With the number of COVID-19 patients down more than 80% at many hospitals, and some facilities reporting few to no new cases for days, health systems have turned their attention to the next pandemic challenge — the reopening of retail shops throughout Long Island.

Long Island is slated to enter Phase 2, which includes opening retail to foot traffic, Wednesday. But if rules aren't followed vigorously, it could lead to an acceleration of COVID-19 cases, health care experts warn.

"We cannot underestimate how important it is to limit how many people are in a store, and that they're wearing masks," said Dr. Bettina Fries, chief of infectious diseases at Stony Brook Medicine. "We aren't at zero cases. So if there are mass gatherings without social distancing, we will see cases go up, and, in turn, the infection rate goes up, too."

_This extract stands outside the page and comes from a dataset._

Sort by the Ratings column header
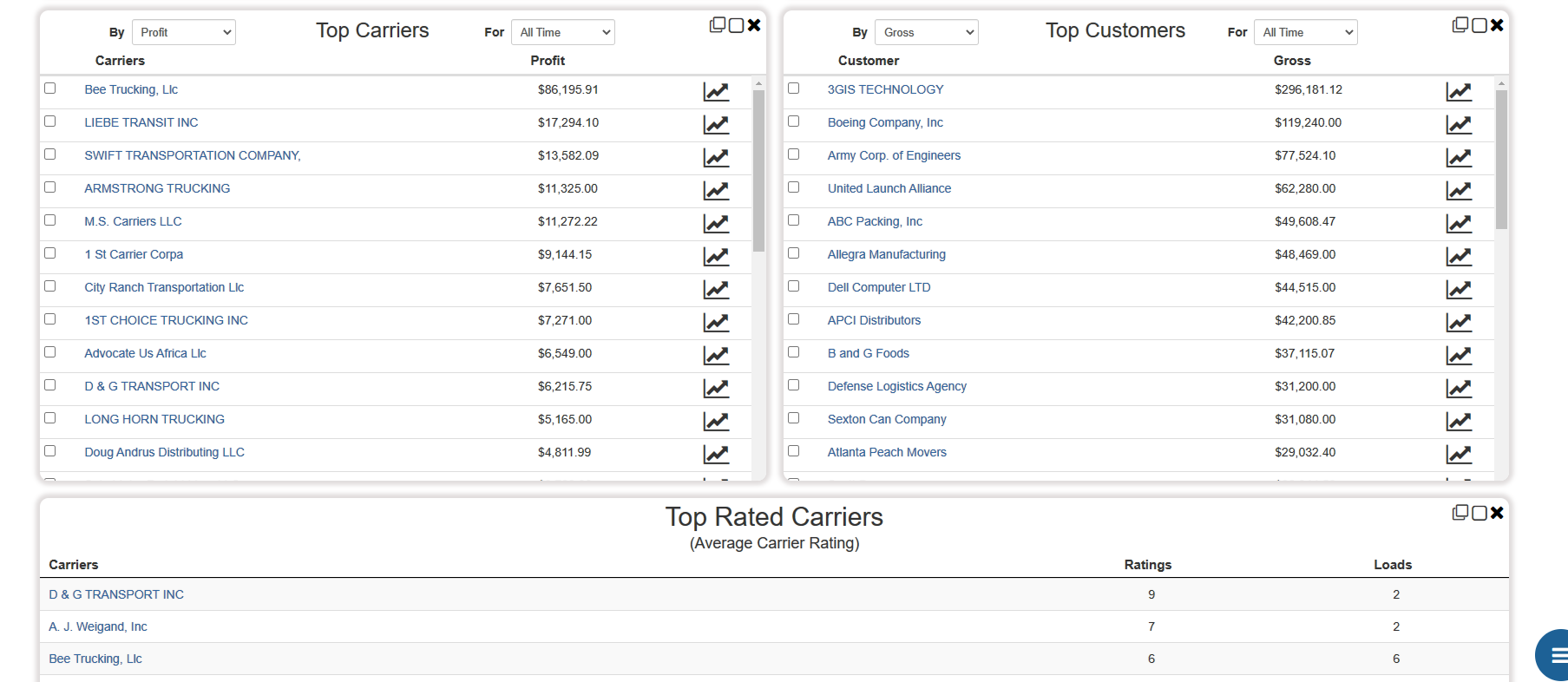The height and width of the screenshot is (682, 1568). (x=1147, y=565)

There will be limitations in Phase 2. For example, store operators and their customers must wear masks in interactions and when they can’t remain at least 6 feet apart. The use of bins of clothes and other goods and fitting rooms will be suspended.

Stores must operate at only 50% capacity. Outdoor restaurant services also are expected to start up this week, and tables must be at least 6 feet apart.

Stony Brook University Hospital said this week it had 68 COVID-19 positive patients. That’s a decrease of 23.6% from the same period a week ago and down 81% from the peak of 359 on April 14.

The numbers were equally encouraging at Catholic Health Services, as well as Northwell Health, the largest health care provider in the state. Northwell said it had about 500 COVID-19 patients at the 19 hospitals it owns and operates, where it was averaging about 15 admissions daily. At its peak, Northwell had about 3,400 COVID-19 patients.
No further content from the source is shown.